Heteroaryloxy analogues of WB4101: synthesis and biological evaluation at alpha1-adrenoreceptor subtypes

The physiological role of the three α1-adrenoreceptor (α1-AR) subtypes (α1A, α1B and α1D) has been intensively investigated in recent years as well as their involvement in pathological disorders, in particular in hypertension and in lower urinary tract symptoms (LUTS) secondary to benign prostatic hyperplasia (BPH). Our research group has long been involved in designing new α1-AR ligands structurally related to 2-(2,6-dimethoxyphenoxy)ethylaminomethyl- 1 ,4-benzodioxane (WB4101), a potent α1 antagonist with a slight selectivity for α1A- and, to a minor extent, for α1D-ARs with respect to α1B-AR and 5-HT1A serotoninergic receptor. More recently, we have extensively investigated the role of the phenoxy moiety of WB4101 in the interaction with α1-AR subtypes and 5-HT1A receptor through a planned sequence of modifications of this molecule portion, consisting of combining a wide series of different ortho substituents or of introducing an additional or fused benzene or cyclohexane ring.1-4 The significant modulation of the affinity, activity and selectivity profile resulting form such modifications prompted us to design new WB4101 analogues, where the phenoxy moiety is b-fused to a saturated or unsaturated five-membered heterocycle, the heteroatom of the additional cycle replacing the oxygen of the removed methoxyl.
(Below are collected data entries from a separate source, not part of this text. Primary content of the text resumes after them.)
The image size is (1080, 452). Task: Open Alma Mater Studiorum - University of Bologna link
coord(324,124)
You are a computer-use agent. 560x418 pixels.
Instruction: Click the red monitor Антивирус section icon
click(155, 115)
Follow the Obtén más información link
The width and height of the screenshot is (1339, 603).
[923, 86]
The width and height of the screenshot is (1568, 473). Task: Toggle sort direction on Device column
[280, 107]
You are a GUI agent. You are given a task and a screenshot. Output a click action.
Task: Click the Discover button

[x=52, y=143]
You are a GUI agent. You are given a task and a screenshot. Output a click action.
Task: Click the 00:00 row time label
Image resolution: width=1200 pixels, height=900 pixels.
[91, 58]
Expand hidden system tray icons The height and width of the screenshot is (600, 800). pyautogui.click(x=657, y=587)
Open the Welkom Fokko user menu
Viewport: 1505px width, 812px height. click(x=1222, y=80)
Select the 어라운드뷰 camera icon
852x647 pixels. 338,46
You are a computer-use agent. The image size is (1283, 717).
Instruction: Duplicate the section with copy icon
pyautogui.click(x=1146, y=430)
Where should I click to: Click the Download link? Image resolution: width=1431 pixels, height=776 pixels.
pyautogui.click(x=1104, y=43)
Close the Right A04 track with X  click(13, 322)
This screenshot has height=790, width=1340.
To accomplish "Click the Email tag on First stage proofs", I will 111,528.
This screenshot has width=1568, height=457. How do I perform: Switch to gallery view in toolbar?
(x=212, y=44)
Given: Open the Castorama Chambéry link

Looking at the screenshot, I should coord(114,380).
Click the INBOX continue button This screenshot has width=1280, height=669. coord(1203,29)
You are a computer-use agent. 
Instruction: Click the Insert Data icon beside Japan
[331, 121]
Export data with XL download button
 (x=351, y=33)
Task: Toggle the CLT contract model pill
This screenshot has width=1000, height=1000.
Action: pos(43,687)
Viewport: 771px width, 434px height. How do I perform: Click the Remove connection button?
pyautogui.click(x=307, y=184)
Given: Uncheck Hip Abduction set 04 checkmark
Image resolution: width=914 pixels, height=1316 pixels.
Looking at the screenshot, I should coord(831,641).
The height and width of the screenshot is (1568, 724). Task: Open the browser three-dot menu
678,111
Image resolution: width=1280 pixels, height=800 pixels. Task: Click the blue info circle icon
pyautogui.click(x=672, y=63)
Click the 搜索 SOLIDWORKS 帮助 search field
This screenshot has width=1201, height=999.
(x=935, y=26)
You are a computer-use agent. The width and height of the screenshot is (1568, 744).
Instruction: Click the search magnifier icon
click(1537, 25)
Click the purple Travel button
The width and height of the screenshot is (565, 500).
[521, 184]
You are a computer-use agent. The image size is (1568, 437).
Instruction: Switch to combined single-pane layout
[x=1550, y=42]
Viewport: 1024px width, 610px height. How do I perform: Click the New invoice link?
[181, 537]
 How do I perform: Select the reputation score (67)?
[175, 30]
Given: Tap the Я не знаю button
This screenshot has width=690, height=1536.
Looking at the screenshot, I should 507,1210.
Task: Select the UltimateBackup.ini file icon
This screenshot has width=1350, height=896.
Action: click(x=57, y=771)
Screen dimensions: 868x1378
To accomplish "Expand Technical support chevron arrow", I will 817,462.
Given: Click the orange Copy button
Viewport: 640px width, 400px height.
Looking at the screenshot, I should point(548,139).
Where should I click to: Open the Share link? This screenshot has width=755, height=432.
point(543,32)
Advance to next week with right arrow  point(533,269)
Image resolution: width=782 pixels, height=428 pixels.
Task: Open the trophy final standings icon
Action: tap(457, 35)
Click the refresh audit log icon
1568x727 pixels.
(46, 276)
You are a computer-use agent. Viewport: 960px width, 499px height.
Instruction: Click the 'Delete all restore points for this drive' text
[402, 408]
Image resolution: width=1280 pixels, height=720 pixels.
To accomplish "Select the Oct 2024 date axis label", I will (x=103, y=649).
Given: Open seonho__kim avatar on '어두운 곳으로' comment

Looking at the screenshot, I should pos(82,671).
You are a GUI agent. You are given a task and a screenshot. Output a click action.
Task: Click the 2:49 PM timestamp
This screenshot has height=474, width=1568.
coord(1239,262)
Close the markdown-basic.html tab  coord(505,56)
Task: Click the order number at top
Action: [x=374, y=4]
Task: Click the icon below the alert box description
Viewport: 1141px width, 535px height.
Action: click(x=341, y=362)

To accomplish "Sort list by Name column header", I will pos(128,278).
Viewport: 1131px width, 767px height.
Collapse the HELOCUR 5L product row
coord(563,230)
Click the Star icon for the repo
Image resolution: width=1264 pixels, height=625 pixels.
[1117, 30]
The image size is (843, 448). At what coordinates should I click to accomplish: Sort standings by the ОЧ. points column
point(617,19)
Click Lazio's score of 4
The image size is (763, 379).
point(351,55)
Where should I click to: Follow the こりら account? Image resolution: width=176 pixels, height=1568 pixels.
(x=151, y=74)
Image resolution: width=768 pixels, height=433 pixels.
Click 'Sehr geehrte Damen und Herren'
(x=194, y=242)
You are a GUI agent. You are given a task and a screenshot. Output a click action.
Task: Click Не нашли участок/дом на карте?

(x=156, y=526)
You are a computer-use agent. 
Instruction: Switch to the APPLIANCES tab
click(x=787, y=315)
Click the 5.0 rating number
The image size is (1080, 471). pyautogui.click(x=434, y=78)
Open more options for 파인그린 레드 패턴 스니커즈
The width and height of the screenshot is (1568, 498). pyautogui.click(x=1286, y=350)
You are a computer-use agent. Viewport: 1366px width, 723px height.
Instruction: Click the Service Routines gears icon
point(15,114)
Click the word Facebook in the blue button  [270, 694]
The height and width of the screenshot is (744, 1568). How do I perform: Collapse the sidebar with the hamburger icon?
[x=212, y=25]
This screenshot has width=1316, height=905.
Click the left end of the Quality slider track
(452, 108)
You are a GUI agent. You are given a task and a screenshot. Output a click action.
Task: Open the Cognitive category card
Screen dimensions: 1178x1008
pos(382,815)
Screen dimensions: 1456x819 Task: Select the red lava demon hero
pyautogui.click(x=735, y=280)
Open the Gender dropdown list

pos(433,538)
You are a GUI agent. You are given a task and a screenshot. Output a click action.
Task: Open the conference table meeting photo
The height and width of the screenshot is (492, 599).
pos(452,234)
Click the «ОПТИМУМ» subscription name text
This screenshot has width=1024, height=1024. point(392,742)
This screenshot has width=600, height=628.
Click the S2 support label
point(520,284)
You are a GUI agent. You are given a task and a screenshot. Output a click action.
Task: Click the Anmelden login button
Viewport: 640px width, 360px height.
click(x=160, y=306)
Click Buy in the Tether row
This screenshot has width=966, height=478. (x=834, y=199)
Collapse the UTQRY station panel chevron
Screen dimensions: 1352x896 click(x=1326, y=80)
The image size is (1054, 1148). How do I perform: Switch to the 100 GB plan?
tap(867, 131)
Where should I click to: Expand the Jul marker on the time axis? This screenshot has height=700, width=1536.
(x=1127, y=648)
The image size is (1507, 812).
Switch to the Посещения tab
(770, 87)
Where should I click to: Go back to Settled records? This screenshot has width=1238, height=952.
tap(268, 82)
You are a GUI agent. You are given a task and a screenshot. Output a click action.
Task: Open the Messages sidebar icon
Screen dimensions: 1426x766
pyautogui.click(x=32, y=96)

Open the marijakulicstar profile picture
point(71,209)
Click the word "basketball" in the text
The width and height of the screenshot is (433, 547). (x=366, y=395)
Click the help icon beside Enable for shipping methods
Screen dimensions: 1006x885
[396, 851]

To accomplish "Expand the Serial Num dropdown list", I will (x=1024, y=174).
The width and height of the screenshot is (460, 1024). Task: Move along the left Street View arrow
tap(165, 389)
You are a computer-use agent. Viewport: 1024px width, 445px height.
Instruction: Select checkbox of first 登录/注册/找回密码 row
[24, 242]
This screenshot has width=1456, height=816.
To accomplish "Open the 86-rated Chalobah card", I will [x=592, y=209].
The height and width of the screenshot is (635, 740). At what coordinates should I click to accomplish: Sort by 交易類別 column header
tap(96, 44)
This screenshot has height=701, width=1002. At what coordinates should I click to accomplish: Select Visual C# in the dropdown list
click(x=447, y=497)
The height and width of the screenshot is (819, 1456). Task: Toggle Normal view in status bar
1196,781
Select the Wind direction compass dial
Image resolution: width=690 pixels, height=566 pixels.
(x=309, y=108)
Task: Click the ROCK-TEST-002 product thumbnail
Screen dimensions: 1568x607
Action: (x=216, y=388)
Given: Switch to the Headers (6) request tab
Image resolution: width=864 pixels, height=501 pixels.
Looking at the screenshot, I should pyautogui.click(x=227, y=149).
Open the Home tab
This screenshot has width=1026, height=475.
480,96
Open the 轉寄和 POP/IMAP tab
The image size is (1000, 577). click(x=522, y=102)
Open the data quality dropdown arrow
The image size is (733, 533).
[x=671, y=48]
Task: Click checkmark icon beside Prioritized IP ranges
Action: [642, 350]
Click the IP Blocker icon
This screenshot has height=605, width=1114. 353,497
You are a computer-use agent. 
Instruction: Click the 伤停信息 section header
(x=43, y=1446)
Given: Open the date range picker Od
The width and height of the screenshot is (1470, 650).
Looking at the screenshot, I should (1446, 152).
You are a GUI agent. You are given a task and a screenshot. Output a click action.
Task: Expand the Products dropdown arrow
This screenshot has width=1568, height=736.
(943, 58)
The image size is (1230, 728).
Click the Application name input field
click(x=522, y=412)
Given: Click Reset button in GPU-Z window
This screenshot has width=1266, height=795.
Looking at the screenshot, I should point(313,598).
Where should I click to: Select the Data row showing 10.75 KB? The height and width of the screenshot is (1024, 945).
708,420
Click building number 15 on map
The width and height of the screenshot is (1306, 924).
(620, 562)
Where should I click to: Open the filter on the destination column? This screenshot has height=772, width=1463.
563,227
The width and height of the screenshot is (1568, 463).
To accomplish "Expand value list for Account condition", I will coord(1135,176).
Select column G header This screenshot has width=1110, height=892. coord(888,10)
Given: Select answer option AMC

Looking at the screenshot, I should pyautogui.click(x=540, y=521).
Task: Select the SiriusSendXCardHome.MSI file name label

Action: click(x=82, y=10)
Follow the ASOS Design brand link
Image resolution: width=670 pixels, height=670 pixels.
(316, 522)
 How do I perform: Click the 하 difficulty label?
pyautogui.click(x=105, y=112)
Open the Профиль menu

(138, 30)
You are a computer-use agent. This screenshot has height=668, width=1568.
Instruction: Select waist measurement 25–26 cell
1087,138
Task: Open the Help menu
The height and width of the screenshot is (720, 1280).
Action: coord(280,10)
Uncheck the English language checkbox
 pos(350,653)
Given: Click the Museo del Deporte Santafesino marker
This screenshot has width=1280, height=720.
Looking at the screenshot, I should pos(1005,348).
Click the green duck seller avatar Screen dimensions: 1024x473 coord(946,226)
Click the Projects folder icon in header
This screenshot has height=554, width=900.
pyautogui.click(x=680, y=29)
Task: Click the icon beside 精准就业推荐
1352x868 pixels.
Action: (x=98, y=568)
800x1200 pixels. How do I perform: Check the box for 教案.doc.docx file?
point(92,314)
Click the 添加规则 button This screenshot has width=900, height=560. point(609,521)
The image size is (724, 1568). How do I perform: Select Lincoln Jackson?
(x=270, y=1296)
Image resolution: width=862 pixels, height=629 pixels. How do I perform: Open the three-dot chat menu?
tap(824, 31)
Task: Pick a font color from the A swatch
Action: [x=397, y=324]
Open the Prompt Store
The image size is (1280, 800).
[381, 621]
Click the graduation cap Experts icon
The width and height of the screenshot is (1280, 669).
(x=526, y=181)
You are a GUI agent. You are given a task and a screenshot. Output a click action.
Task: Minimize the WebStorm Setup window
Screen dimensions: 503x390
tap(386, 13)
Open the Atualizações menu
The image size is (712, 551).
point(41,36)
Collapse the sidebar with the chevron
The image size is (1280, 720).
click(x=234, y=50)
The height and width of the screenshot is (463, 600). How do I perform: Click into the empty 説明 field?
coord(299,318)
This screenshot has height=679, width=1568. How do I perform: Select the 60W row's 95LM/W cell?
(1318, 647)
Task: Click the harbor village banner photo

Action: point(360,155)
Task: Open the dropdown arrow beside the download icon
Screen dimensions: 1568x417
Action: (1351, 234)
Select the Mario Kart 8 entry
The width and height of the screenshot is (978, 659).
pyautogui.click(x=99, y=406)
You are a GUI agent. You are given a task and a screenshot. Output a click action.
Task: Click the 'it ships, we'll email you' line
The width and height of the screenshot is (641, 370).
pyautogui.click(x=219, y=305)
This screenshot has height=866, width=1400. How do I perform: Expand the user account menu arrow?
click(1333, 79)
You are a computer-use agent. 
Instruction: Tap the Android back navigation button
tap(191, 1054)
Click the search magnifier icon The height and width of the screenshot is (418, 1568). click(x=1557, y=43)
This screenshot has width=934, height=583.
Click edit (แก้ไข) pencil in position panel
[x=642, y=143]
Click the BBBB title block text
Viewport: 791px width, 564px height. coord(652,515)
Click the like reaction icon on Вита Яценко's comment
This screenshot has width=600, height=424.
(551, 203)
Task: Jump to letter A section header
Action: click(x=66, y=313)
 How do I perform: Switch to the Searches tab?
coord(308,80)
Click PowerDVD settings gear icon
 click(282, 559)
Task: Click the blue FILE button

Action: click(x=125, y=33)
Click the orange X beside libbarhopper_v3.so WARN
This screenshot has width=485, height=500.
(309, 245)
Here, we report the synthesis of 6-methoxydihydroindolyl-7-oxy, 6-methoxybenzofuran-7-oxy and 6-methoxydihydrobenzofuran-7-oxy analogues of WB4101, in both the enantiomeric forms, and discuss the results of the functional and binding studies at α1-AR subtypes and 5-HT1A receptor. [1]Bolchi C. et al. Bioorg. Med. Chem. 2004, 12,4937-51. [2]Fumagalli L. et al, Bioorg. Med. Chem. 2005, 13, 2547-59. [3)Pallavicini M. et al Eur. J. Med. Chem. 2006, 4, 11025-40. [4]Pallavicini M. et al. J Med. Chem. 2006, 4, 97140-9.